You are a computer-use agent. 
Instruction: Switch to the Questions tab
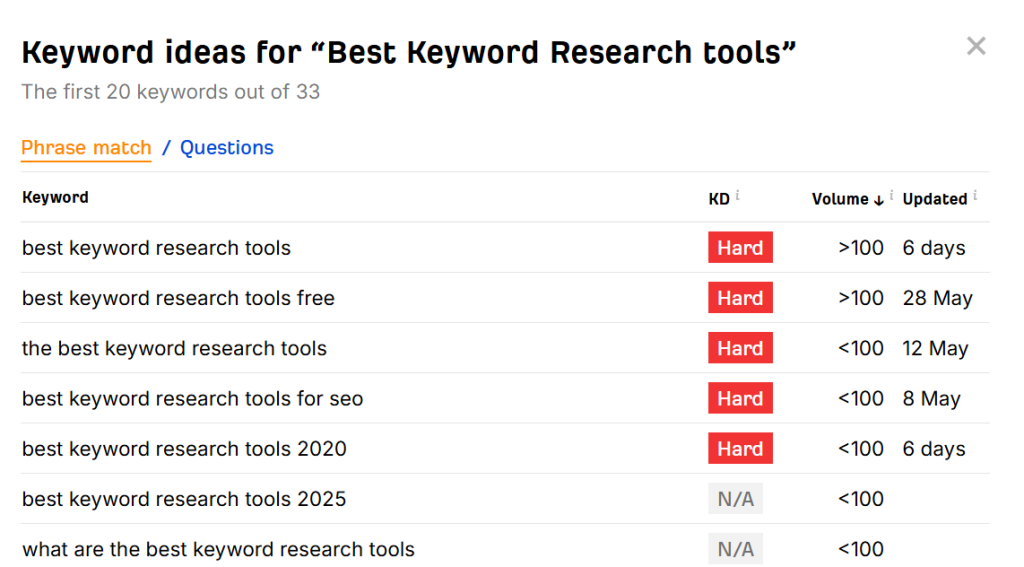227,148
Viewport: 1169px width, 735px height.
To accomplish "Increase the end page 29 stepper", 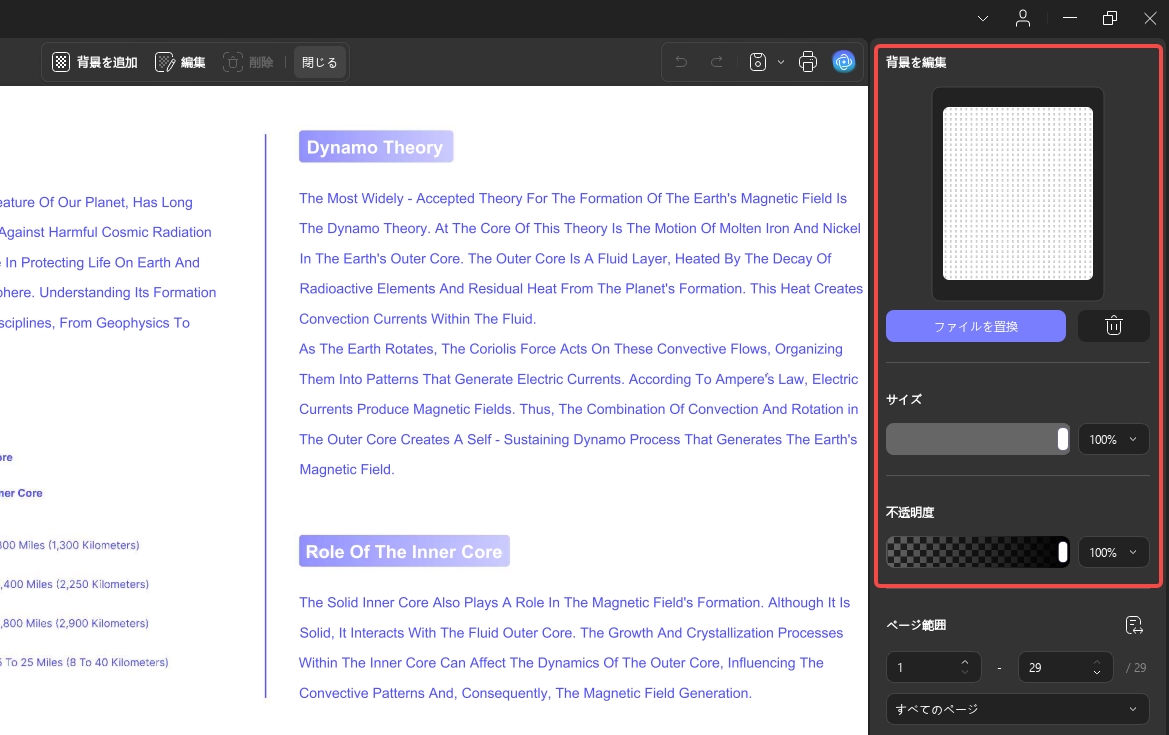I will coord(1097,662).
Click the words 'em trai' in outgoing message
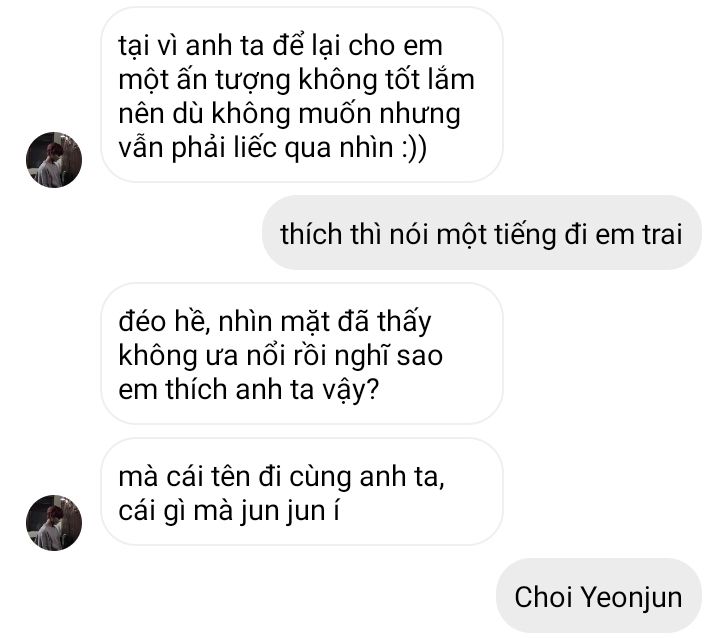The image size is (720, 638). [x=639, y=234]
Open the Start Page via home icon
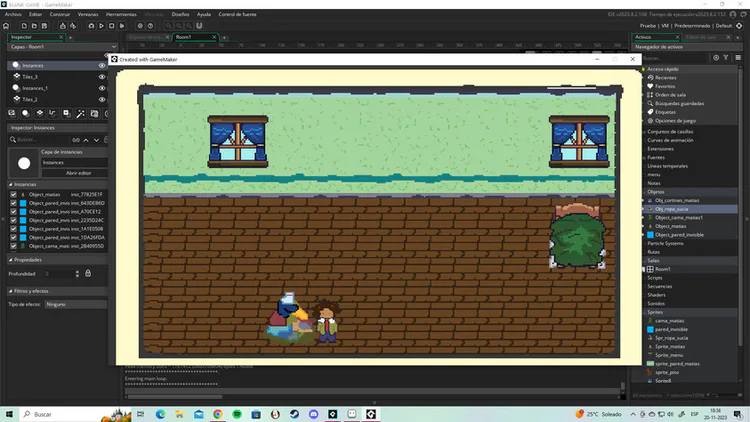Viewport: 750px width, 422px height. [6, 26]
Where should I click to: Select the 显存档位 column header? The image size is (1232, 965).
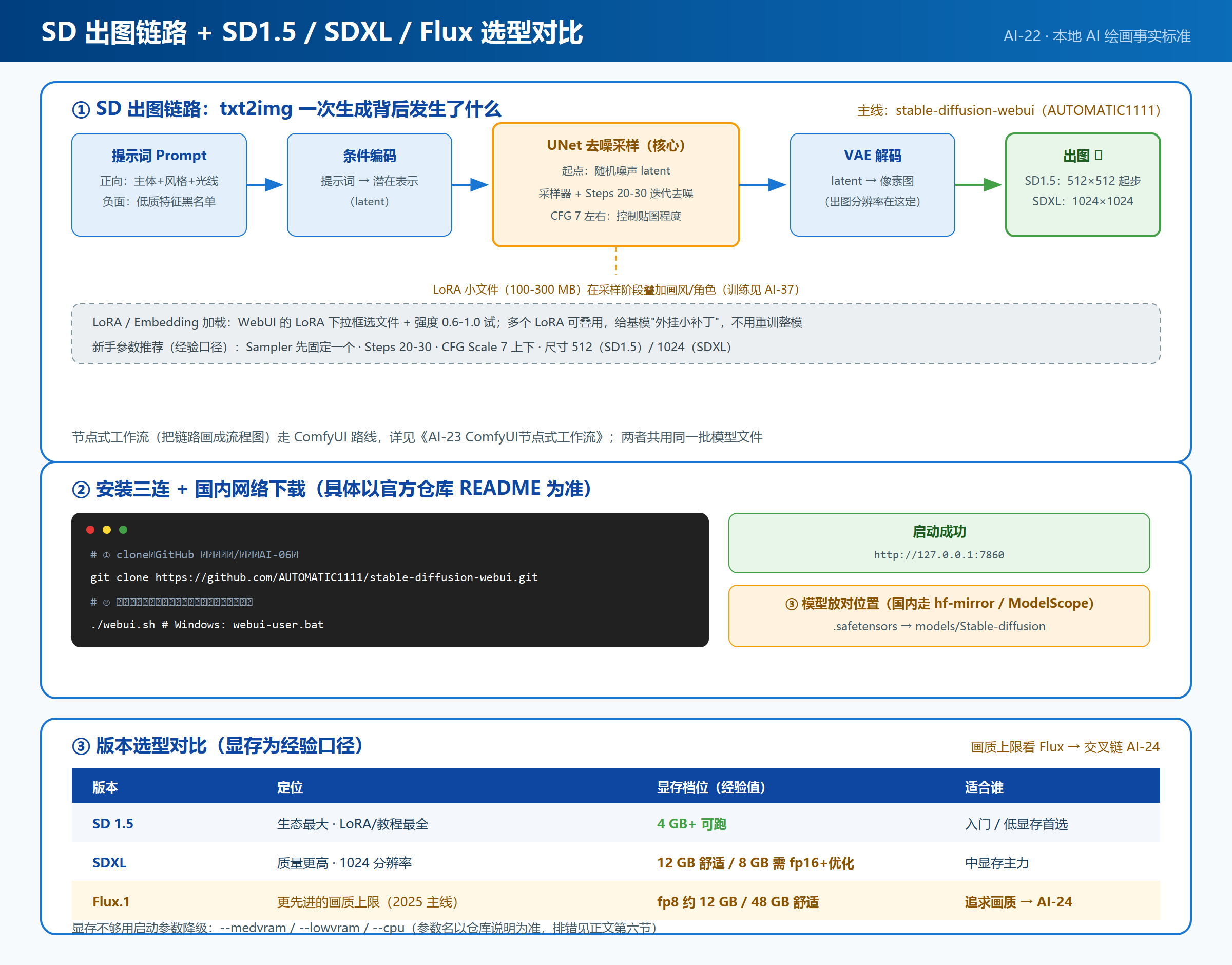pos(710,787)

> _THE PROBLEM_
Switch "home icon" to "house icon" in the lines starting with the one that contains "Open the Start Page via home icon" and going on through the end of the records, and reproduce those lines with everything else unchanged. Leave the pictures out of your answer.

> _RESULT FOR THIS TASK_
Open the Start Page via house icon
Viewport: 750px width, 422px height. [6, 26]
Where should I click to: Select the 显存档位 column header? The image size is (1232, 965).
pos(710,787)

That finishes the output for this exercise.